(Beginning of The data)

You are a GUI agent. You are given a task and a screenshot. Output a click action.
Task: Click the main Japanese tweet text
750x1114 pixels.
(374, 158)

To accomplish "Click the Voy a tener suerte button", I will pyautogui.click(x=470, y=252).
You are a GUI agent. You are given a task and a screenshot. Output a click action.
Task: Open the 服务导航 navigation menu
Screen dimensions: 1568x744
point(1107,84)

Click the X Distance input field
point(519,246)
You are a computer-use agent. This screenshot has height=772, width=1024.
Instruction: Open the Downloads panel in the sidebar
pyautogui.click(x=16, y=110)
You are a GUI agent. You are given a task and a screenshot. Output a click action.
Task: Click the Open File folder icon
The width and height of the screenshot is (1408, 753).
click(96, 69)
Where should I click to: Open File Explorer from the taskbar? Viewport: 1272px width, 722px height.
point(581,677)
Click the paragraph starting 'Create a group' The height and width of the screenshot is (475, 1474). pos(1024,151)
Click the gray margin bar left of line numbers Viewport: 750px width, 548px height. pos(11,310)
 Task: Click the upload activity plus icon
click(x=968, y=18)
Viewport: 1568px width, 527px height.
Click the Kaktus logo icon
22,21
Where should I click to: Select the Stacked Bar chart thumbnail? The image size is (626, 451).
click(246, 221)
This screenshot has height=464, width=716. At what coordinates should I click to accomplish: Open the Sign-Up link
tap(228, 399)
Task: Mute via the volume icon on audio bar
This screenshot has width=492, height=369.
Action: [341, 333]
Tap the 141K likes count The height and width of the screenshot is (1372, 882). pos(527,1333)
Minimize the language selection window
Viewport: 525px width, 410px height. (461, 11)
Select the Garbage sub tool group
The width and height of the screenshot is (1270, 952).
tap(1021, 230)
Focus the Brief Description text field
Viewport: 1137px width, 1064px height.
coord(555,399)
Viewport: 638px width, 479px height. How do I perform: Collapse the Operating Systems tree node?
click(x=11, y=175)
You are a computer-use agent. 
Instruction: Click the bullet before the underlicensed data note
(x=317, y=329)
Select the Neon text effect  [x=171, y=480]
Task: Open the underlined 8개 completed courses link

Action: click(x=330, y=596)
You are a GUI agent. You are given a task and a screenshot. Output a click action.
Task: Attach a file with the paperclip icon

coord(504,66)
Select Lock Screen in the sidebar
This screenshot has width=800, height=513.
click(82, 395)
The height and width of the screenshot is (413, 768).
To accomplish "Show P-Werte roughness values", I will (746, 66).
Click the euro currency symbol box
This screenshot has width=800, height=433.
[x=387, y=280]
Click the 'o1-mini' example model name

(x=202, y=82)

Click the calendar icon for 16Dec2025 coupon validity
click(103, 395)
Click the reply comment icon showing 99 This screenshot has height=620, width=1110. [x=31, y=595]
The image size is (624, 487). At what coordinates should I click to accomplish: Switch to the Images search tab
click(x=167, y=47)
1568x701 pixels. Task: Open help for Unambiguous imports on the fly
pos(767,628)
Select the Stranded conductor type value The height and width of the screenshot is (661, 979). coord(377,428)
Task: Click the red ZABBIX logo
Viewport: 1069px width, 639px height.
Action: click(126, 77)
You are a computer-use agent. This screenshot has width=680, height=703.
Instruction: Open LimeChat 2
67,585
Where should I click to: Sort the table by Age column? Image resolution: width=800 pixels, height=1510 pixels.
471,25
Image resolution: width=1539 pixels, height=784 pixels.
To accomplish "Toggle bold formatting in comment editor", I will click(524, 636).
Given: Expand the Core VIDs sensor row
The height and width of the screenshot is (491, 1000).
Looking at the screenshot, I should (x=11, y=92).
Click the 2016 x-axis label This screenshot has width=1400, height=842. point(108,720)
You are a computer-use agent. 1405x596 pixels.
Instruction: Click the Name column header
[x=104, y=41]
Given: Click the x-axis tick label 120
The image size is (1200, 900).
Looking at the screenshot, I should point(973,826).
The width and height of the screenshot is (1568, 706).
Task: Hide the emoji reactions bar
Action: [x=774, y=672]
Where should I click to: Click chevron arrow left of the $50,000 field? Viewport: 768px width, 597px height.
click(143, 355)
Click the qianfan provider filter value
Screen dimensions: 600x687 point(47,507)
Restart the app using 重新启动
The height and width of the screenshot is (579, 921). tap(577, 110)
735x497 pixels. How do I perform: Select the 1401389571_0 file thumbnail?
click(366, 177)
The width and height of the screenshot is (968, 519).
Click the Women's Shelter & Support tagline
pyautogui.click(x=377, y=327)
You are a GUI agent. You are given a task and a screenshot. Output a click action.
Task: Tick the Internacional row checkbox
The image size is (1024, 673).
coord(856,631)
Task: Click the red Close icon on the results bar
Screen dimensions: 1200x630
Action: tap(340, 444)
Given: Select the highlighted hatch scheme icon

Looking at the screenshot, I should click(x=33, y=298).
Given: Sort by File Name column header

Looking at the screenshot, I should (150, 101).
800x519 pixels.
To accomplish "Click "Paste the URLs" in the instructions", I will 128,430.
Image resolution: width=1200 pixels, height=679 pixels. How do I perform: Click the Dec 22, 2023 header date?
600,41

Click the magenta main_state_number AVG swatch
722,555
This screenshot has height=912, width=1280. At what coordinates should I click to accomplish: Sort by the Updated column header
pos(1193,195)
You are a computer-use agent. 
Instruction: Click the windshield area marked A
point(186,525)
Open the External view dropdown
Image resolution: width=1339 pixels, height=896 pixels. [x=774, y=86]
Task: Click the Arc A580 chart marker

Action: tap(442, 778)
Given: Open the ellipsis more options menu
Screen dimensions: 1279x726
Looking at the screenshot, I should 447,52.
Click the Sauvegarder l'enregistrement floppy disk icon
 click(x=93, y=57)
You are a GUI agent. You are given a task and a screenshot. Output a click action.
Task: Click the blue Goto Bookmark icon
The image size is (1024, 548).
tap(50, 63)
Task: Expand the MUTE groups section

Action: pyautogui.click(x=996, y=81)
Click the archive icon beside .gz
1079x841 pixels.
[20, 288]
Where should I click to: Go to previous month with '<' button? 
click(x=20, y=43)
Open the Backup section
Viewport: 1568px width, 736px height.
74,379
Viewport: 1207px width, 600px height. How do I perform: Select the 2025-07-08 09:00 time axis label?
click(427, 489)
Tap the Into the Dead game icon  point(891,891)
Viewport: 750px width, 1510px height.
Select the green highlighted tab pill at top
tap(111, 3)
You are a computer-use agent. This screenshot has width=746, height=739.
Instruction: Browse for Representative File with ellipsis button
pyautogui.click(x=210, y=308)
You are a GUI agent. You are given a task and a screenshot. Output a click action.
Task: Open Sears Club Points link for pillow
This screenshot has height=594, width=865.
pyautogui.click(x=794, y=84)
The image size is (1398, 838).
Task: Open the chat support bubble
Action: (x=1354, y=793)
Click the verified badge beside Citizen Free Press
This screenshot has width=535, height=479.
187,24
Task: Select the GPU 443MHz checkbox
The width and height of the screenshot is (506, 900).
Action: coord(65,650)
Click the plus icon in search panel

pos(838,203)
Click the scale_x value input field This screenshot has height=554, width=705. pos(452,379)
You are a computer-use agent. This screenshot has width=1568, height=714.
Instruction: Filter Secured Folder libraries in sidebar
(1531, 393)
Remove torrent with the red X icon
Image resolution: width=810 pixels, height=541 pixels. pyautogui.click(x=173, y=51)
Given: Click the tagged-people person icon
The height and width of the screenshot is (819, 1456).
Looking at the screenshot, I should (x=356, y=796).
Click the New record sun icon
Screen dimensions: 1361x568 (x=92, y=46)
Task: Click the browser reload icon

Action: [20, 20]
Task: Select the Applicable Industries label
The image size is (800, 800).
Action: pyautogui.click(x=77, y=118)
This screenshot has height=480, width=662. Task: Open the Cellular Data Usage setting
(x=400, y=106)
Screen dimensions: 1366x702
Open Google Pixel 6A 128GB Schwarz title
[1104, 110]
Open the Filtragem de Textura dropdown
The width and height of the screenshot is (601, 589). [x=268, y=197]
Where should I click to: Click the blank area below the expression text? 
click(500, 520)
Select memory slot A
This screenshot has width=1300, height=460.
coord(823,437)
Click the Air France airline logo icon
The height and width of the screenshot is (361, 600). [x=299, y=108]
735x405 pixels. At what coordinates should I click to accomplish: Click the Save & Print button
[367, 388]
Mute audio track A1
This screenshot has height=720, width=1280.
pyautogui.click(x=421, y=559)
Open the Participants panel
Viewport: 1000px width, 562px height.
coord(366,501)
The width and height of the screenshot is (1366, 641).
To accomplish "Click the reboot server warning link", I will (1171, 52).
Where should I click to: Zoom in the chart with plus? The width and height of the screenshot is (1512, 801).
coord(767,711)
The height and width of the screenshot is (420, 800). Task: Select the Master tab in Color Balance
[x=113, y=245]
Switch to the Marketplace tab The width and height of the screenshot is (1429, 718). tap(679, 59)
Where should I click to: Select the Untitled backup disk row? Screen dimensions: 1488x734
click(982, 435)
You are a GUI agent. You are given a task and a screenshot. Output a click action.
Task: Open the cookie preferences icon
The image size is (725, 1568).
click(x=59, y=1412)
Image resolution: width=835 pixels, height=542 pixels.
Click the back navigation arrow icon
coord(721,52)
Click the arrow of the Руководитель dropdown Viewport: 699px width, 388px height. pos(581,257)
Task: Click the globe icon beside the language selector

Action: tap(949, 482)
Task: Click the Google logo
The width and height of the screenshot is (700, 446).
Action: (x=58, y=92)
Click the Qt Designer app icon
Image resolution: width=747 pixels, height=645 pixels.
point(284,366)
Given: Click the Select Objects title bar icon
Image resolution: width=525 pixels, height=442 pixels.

(End of The data)

Exercise description: Filter the entries above and return only the lines holding "comment".

Your solution:
Click the reply comment icon showing 99 This screenshot has height=620, width=1110. [x=31, y=595]
To accomplish "Toggle bold formatting in comment editor", I will click(524, 636).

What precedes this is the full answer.